> [DOCUMENT]:
--
Claim 10 is rejected under 35 U.S.C. 103 as being unpatentable over CORGAN et al. (US 2024/0323719 hereinafter “CORGAN”) in view of LEBLANC et al. (US 2018/0093183, hereinafter “LEBLANC”).
Regarding claim 10 (depends on claim 1), CORGAN discloses:
wherein the at least one trainable parameter comprises an antenna pattern (e.g., ¶ [0088]: “an antenna pattern that can be learned and encoded in the RF-RF model,”) that is modeled as a mixture of spherical [harmonic] ( ) (¶ [0088]: “For example, each UE, base station, etc., can have an antenna pattern that can be learned and encoded in the RF-RF model, to predict propagation from ptx to prx of signals emitted by and/or received by a particular UE or base station, or type/model of UE or base station.” ¶ [0088]: “In some implementations, to configure the RF-RF model in this manner, training (in operation 616 discussed below) can start with an initial set of coefficients representing an emitter's or receiver's antenna pattern (e.g., start by assuming spherically-uniform transmission/reception or assuming a standard pattern for a type of an antenna, such as a 120-degree base station sector antenna), and the coefficients can be modified during the training (based on back-propagation) to reduce loss and produce an estimate for the emitter's and/or receiver's antenna pattern. For example, the antenna patterns can be represented as spherical harmonics. In some implementations, spherical harmonics can be particularly effective for use in RF-RF modeling, because spherical harmonics provide a compact way to represent a two- or three-dimensional antenna gain pattern as a concise basis function, such that spherical harmonics are a useful way to estimate an RF emission surface using the methods described herein. Moreover, in some implementations, the spherical harmonic representation can be particularly storage-efficient and/or computationally-efficient when processed.” ¶ [0089]: “In some implementations, Ai can be the antenna pattern modeled as a spherical harmonic basis function, and Ai can be learned during model training or set as a known antenna pattern.”).
CORGAN fails to disclose a mixture of spherical Gaussian distributions.
However, whereas CORGAN is not explicit at to, LEBLANC teaches the use of spherical Gaussians as an alternative to spherical harmonics (¶ [0054]: “Those skilled in the art will appreciate that alternatives to spherical harmonics may be used, including cube maps, spherical Gaussians or other spherical functions. Also, the SH coefficients can be referred to more generally as irradiance parameters and may be placed in an array stored in the memory 11.” ).
Thus, as a simple design choice of using a well-known alternative to spherical harmonics, it would have been obvious to one of ordinary skill in the art to have modified CORGAN so as to incorporate modelling an antenna pattern as a mixture of spherical Gaussian distributions, as taught by LEBLANC.
Claim 19 is rejected under 35 U.S.C. 103 as being unpatentable over CORGAN et al. (US 2024/0323719, hereinafter “CORGAN”) in view of RAPOSO SUBTIL et al. (US 2020/0372699, hereinafter “SUBTIL”).
--
> [DATA SEGMENT]:
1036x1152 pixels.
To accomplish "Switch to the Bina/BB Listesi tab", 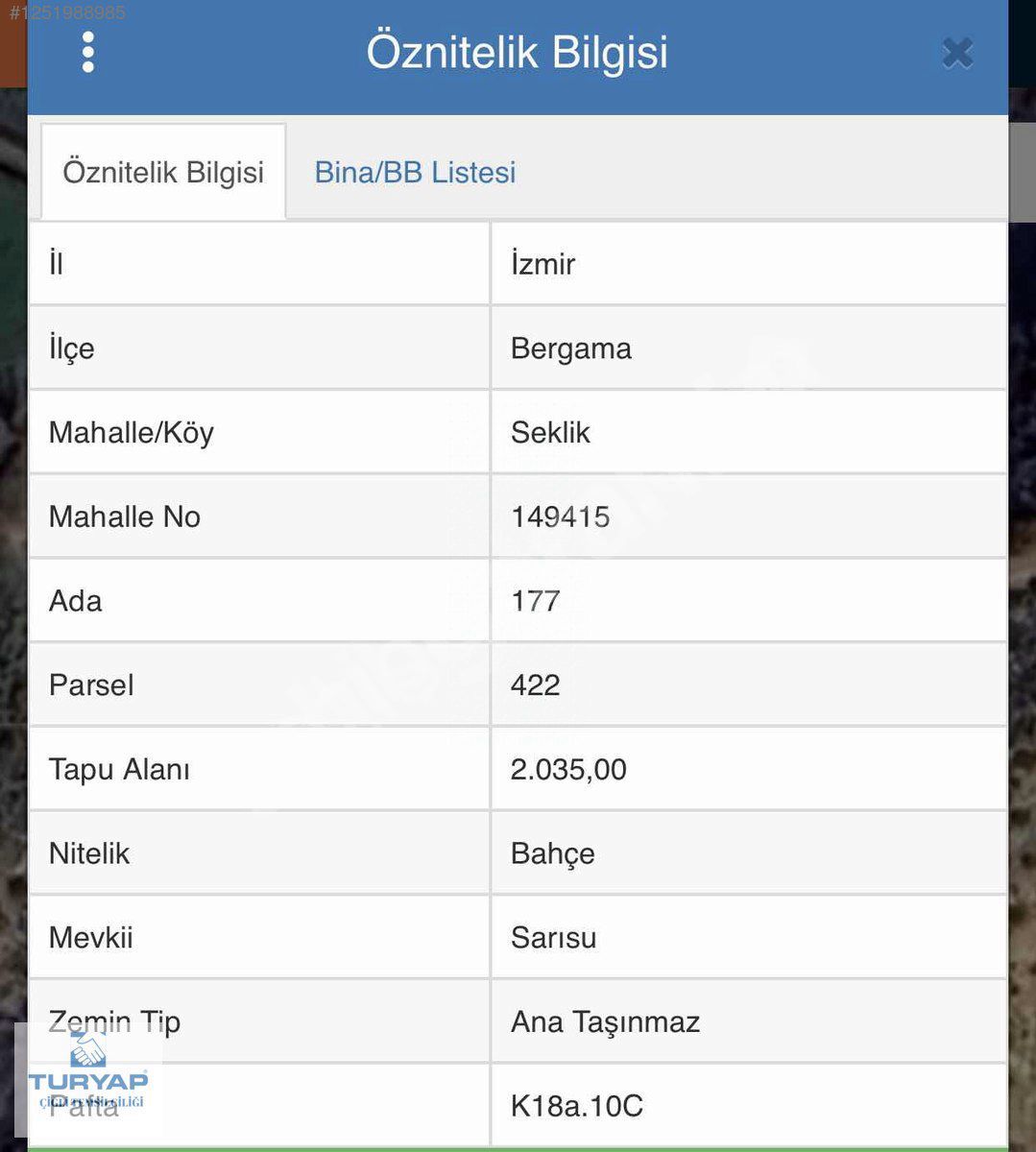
--
> [WHAT IS ASKED]:
1. Translate this sentence from the patent rejection into Spanish: "CORGAN fails to disclose a mixture of spherical Gaussian distributions."
2. Reproduce the passage of the patent rejection that begins at the words "CORGAN fails to" and ends with "taught by LEBLANC.".

> [ANSWERS FOR THE TASKS]:
1. CORGAN no divulga una mezcla de distribuciones gaussianas esféricas.

2.
CORGAN fails to disclose a mixture of spherical Gaussian distributions.
However, whereas CORGAN is not explicit at to, LEBLANC teaches the use of spherical Gaussians as an alternative to spherical harmonics (¶ [0054]: “Those skilled in the art will appreciate that alternatives to spherical harmonics may be used, including cube maps, spherical Gaussians or other spherical functions. Also, the SH coefficients can be referred to more generally as irradiance parameters and may be placed in an array stored in the memory 11.” ).
Thus, as a simple design choice of using a well-known alternative to spherical harmonics, it would have been obvious to one of ordinary skill in the art to have modified CORGAN so as to incorporate modelling an antenna pattern as a mixture of spherical Gaussian distributions, as taught by LEBLANC.